What to do:
Going through the records that follow, please count the lines with "agent" in them and give only the count.

Exercise data:
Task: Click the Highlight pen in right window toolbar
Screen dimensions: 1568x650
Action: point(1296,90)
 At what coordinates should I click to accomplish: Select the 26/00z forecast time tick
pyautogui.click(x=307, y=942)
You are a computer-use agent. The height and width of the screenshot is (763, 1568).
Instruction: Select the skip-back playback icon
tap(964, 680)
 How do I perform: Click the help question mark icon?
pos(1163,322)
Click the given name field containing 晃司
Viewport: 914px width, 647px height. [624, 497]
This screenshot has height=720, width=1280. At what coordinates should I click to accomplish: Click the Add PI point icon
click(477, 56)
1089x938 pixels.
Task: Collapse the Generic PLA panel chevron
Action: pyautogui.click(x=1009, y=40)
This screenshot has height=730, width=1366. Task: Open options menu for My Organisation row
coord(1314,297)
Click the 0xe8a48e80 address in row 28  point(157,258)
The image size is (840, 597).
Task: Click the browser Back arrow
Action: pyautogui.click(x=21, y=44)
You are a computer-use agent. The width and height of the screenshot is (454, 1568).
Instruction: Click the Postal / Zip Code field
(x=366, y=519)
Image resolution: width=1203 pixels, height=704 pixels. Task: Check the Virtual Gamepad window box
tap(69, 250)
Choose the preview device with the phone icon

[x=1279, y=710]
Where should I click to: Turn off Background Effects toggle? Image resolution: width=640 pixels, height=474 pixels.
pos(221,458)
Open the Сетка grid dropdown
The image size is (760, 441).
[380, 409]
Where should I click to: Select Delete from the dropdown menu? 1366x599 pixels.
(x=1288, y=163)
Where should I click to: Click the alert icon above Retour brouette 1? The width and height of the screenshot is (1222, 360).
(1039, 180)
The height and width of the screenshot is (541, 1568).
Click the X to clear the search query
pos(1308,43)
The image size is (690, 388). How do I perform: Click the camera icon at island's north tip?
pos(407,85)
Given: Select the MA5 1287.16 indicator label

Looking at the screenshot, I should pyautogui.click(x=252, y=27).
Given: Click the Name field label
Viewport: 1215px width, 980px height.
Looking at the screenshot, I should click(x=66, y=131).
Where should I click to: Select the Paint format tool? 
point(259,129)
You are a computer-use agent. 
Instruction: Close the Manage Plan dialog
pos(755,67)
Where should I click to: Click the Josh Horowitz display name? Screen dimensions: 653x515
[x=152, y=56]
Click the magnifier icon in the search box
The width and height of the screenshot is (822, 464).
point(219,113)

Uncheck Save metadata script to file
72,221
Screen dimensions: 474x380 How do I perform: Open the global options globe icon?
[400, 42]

Solution:
3